■ **What you have to do**:
Rewrite the records from the start up to and including the line with "Looking at the screenshot, I should [x=30, y=228].", replacing "pixels" with "px" and leaving everything else unchanged.

[Stored records]
"""
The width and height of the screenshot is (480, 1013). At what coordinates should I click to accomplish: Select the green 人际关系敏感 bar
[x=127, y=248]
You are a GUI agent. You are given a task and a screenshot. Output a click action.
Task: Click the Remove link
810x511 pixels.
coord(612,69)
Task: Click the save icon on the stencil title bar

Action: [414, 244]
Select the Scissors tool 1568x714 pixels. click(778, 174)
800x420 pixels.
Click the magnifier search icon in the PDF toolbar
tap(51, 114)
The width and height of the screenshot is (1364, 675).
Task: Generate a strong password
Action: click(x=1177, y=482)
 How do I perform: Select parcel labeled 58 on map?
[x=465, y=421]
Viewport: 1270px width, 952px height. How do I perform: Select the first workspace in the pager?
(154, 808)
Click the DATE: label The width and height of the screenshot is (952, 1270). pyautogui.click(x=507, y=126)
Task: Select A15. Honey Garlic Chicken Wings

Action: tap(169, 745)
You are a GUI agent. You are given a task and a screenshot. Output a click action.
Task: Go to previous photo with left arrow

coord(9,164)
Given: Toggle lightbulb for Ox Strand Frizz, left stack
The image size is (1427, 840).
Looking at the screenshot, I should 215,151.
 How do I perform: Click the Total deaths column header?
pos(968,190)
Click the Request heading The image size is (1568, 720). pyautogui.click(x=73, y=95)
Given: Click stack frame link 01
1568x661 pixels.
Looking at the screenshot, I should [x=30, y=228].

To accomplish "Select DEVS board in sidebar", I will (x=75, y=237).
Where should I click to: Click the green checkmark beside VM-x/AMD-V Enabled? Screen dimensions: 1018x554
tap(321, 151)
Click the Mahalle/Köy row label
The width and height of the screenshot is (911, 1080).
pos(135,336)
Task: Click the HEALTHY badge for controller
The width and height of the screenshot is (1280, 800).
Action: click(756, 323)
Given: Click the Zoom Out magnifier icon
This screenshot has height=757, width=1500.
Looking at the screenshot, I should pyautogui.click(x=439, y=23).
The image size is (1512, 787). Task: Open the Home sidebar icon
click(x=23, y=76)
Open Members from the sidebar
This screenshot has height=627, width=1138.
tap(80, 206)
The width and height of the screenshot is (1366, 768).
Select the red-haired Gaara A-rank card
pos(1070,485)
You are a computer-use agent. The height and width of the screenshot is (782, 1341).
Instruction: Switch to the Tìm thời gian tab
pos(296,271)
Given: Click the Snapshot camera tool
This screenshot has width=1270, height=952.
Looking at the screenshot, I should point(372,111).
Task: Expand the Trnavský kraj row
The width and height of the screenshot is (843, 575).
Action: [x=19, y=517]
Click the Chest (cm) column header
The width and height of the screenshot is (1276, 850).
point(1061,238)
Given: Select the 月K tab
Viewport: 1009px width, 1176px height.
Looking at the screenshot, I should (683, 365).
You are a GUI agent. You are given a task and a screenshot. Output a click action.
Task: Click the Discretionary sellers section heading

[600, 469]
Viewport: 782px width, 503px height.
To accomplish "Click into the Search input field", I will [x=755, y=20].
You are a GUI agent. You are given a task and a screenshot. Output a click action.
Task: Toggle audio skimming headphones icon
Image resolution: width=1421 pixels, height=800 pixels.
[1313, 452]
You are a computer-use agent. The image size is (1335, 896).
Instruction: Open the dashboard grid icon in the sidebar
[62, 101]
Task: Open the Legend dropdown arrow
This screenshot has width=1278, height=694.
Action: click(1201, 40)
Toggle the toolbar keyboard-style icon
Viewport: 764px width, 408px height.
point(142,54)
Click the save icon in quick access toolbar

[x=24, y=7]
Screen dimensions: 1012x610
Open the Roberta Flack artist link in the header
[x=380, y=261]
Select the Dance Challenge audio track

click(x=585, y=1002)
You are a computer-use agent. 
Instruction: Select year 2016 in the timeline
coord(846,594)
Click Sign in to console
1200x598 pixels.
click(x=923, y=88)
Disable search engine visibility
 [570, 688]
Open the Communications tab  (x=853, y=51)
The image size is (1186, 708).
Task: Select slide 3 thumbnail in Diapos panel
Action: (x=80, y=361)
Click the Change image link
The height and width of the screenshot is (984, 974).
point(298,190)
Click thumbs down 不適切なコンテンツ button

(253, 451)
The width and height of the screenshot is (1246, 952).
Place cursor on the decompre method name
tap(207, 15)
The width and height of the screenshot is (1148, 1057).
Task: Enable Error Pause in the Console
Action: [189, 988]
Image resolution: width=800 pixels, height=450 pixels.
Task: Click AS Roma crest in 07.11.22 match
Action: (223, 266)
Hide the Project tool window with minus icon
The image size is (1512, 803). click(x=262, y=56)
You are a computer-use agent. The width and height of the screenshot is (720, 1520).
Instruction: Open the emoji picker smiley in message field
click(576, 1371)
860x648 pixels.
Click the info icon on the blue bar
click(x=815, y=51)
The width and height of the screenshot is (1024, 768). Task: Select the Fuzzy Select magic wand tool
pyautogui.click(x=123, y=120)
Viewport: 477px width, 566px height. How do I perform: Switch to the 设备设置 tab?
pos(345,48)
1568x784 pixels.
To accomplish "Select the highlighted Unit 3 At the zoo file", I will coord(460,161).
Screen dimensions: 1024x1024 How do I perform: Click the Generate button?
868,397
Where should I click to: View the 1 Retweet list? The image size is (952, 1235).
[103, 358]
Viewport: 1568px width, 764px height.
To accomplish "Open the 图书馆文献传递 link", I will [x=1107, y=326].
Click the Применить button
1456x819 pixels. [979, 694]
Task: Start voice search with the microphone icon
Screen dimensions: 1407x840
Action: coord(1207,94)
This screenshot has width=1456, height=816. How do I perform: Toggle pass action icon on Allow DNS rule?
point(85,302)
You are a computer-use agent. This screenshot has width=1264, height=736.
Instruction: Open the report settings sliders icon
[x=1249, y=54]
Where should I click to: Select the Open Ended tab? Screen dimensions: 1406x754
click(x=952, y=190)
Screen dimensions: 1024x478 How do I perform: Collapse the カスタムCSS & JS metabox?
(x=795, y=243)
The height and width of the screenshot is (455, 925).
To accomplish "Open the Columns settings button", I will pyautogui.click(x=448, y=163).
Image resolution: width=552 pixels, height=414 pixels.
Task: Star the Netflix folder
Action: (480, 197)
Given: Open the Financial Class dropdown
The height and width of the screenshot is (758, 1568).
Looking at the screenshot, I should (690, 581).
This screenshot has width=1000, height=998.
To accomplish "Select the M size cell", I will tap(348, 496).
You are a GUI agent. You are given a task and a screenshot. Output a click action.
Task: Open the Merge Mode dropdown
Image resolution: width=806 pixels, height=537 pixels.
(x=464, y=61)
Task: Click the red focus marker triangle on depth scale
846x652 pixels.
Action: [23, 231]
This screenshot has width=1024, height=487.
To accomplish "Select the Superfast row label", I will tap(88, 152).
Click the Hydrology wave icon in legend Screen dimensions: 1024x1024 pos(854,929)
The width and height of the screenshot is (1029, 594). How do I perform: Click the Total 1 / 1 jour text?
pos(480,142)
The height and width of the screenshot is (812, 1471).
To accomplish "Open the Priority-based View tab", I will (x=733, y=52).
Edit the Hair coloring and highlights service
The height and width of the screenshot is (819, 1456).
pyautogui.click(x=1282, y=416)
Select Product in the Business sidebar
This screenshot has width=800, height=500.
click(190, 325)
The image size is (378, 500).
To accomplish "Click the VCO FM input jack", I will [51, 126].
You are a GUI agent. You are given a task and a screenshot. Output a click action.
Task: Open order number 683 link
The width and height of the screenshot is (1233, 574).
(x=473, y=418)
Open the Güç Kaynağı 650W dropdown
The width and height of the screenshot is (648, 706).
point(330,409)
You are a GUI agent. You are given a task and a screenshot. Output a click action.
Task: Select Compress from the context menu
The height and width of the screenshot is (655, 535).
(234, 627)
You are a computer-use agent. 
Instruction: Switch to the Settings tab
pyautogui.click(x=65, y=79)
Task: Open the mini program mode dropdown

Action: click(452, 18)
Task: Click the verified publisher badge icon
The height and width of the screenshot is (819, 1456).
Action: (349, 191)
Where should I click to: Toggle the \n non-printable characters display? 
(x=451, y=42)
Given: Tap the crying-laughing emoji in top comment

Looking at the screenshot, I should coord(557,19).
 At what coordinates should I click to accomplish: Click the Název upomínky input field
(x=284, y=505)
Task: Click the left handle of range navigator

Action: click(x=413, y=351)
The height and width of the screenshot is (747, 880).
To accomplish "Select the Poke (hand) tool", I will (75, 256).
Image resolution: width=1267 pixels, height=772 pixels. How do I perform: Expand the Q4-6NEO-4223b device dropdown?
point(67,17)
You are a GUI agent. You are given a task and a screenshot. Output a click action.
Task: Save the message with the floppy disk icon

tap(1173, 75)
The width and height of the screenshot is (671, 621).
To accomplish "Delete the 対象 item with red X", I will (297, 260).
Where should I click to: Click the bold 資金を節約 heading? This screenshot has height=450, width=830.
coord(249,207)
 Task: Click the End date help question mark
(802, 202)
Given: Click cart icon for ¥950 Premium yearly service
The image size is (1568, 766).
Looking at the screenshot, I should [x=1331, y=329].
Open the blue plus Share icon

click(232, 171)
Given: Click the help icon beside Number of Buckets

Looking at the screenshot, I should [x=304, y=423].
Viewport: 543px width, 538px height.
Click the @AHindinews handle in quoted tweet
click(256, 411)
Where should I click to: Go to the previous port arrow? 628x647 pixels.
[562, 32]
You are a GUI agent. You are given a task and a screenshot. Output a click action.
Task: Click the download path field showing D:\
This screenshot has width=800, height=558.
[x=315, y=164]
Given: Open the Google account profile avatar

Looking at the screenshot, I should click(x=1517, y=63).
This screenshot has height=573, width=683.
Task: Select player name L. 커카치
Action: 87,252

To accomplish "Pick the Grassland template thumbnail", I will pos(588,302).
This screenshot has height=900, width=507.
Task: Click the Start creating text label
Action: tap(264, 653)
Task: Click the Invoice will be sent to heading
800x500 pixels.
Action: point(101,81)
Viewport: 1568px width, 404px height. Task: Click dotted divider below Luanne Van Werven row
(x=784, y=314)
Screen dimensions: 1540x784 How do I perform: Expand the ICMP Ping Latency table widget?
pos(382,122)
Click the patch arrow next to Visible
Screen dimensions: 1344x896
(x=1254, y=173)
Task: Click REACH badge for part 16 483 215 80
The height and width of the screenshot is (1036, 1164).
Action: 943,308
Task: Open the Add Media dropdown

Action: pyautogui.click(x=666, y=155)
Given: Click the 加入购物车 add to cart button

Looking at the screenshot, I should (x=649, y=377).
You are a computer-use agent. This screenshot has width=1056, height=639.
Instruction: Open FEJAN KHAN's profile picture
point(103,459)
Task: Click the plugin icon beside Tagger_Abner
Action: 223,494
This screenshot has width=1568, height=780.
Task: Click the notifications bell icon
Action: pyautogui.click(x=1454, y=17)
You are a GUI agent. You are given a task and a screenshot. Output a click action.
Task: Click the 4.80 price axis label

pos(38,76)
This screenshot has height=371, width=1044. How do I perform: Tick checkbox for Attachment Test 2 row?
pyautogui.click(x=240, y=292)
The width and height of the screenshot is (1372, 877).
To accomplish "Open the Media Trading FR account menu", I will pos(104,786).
"""
■ **Response for this exercise**:
The width and height of the screenshot is (480, 1013). At what coordinates should I click to accomplish: Select the green 人际关系敏感 bar
[x=127, y=248]
You are a GUI agent. You are given a task and a screenshot. Output a click action.
Task: Click the Remove link
810x511 px.
coord(612,69)
Task: Click the save icon on the stencil title bar

Action: [414, 244]
Select the Scissors tool 1568x714 px. click(778, 174)
800x420 px.
Click the magnifier search icon in the PDF toolbar
tap(51, 114)
The width and height of the screenshot is (1364, 675).
Task: Generate a strong password
Action: click(x=1177, y=482)
 How do I perform: Select parcel labeled 58 on map?
[x=465, y=421]
Viewport: 1270px width, 952px height. How do I perform: Select the first workspace in the pager?
(154, 808)
Click the DATE: label The width and height of the screenshot is (952, 1270). pyautogui.click(x=507, y=126)
Task: Select A15. Honey Garlic Chicken Wings

Action: tap(169, 745)
You are a GUI agent. You are given a task and a screenshot. Output a click action.
Task: Go to previous photo with left arrow

coord(9,164)
Given: Toggle lightbulb for Ox Strand Frizz, left stack
The image size is (1427, 840).
Looking at the screenshot, I should 215,151.
 How do I perform: Click the Total deaths column header?
pos(968,190)
Click the Request heading The image size is (1568, 720). pyautogui.click(x=73, y=95)
Given: Click stack frame link 01
1568x661 px.
Looking at the screenshot, I should [x=30, y=228].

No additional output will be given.